Levi’s CEO Charles Bergh told CNBC’s ‘Managing Asia’ last month that he wears his jeans in the shower and scrubs them with soap like he would his own legs. But only “if they get really gross, you know, if I’ve been sweating or something,” the CEO clarified.

Scientists in Canada have found alarming levels of denim microfibers in aquatic ecosystems. Above, the distribution of average microfiber concentrations from the sediment samples they analyzed, including fibers found in the Canadian Arctic, the Great Lakes, and rainbow smelt fish.
Bergh has now clarified his position, but environmental science has also caught up with the idea, confirming that toxic microfibers shed from denim during too many runs in the washing machine are building up in aquatic ecosystems.
“If they get really gross, you know, if I’ve been sweating or something,” the CEO clarified, “I’ll wash them in the shower.”

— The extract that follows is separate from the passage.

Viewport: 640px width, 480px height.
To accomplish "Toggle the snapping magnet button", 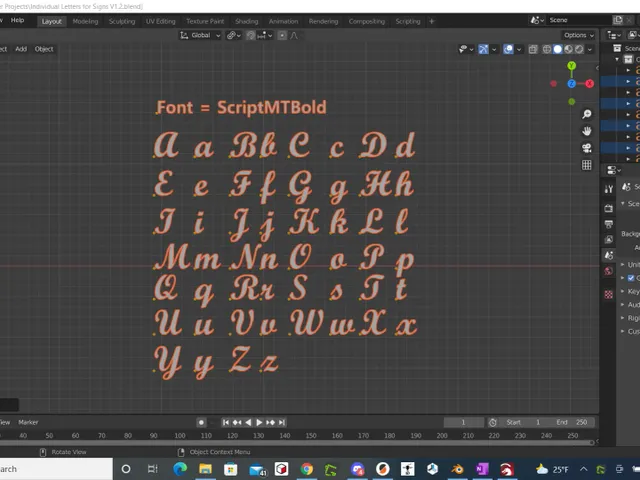I will 251,36.
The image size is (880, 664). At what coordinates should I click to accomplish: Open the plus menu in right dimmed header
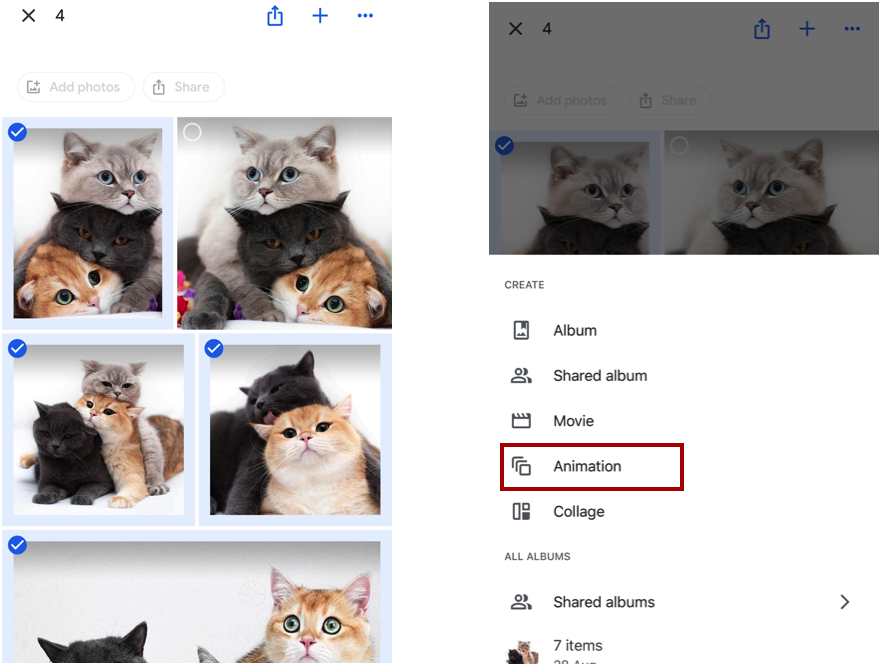(x=807, y=29)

As Bergh said CNBCIn last month’s ‘Managing Asia’, he puts on his jeans in the shower and rubs them with soap like a person would wash their legs. But only when his jeans get really dirty.
“If I get a little curry on my jeans, I’ll wipe them off,” Bergh said. “But I’ll clean the stains.”
In 2020, researchers found that synthetic indigo denim fibers made up nearly a quarter of microfibers deposited in the Great Lakes and around the Canada-U.S. border and a fifth of clothing fragments in the Canadian Arctic Archipelago. .
The team’s experiments, published in Environmental science and technology lettersalso determined that around 50,000 microscopic fragments of denim come off in a single pass through a household washing machine.
“Jeans, the world’s most popular item of clothing,” the researchers said, “have a widespread geographic footprint in the form of microfibers in aquatic environments from temperate to arctic regions.”
“In fact, these ‘natural’ microfibers are often more abundant than synthetic microfibers in environmental samples.”

Images of an indigo denim fiber identified as cotton found in (C) Arctic sediments, (D) Great Lakes fish, (E) wastewater treatment plant effluent, and (F) a denim fiber released from blue jeans collected from wash water effluent. Scale bars are 10 micrometers.
The researchers, operating out of the University of Toronto, used microscopy and Raman spectroscopy to identify and count indigo denim microfibers in several water samples collected in Canada.
Raman spectroscopy scatters light from a high-intensity laser source to reveal information about chemical structure.
But the team also detected denim microfiber in the digestive tract of a rainbow smelt, a type of fish native to the Great Lakes.
Based on the levels of microfibers found in wastewater effluent, such as those washed in after washing clothes at home, researchers estimate that local wastewater treatment plants discharge about 1 billion indigo denim microfibers. per day.
“We still don’t know the impacts on wildlife and the environment.” The study’s lead author, Samantha Athey, said Scientific news explore.
“Although denim is made from a natural material, cotton, it contains chemicals,” he added.
But Levi’s CEO Charles Bergh had more environmentally conscious reasons for leaving jeans out of the washing machine.
The appliance uses a lot of water in each cycle.
On top of that, washing jeans is an important part of clothing’s carbon footprint, according to Bergh. And the denim industry already consumes a lot of water in manufacturing, he told CNBC.
But as a devoted denim lover who has made the fabric his career, the executive had plenty of style reasons to keep his jeans out of the washing machine, too.
Too many spin cycles, he suggested, will degrade the shape and color of the jeans and decrease the risk of rips and holes.
“True denim fans, people who really love their denim,” Bergh said, “will tell you to never put your denim in a washing machine.”